Anne Barlow is Executive Director of Art in General, New York, a non-profit organisation that supports artists primarily through the commissioning of new work and an international residency exchange programme. From 1999-2006, Barlow was Curator of Education and Media Programs at the New Museum, New York, where she oversaw its educational and public programmes, initiated and developed Museum as Hub and curated numerous exhibitions and performances. She was formerly Curator of Contemporary Art and Design at Glasgow Museums, where she managed its contemporary art collection, exhibitions, residencies and commissions. Barlow has published for organisations including: Liverpool University Press/Tate Gallery Liverpool, the Henry Moore Institute, Leeds, United Kingdom and the New Museum and has lectured at organisations, including: the Royal College of Art, London, Centre for Contemporary Art, Warsaw, MUMOK, Vienna and New York University. Barlow is the curator of BB5, the Bucharest Biennale, which will open in May 2012.

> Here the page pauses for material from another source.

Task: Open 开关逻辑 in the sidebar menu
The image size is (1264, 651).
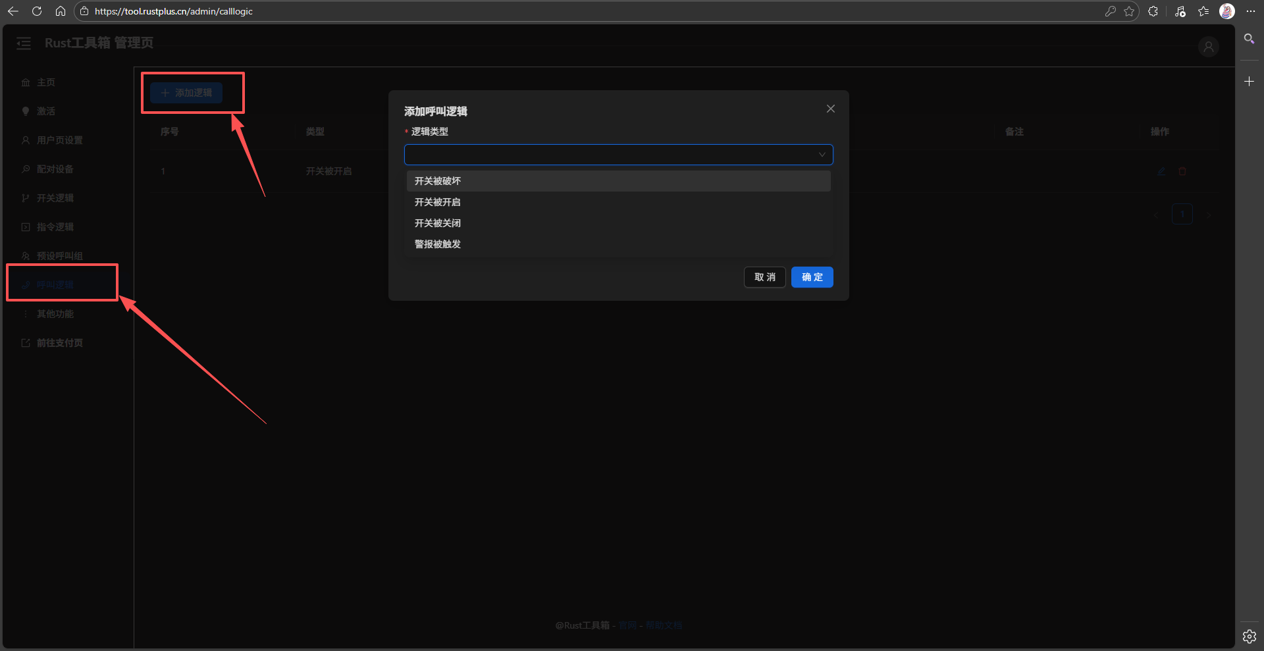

Art in General Founded in 1981 as an artist-run space, from the late 1980s to 2005, Art in General supported emerging and experimental art practice primarily through group exhibitions and residencies, and an Eastern European Residency Exchange Programme (2001-ongoing) in which New York and Eastern European-based artists produce new work within a variety of different residency contexts. Outside the residency programmes, in 2005 the overall focus of Art in General’s support shifted from group exhibitions to individual artists’ practice through the commissioning of ambitious new work for the New Commissions Program, which has since become Art in General’s signature initiative. Art in General just launched an international dimension to this commissions programme, which was formerly for New York-based artists only and is devising new models in 2012 for local and international partnerships—a programmatic shift galvanized by an international symposium on residencies, exchanges and collaborations in early March 2012.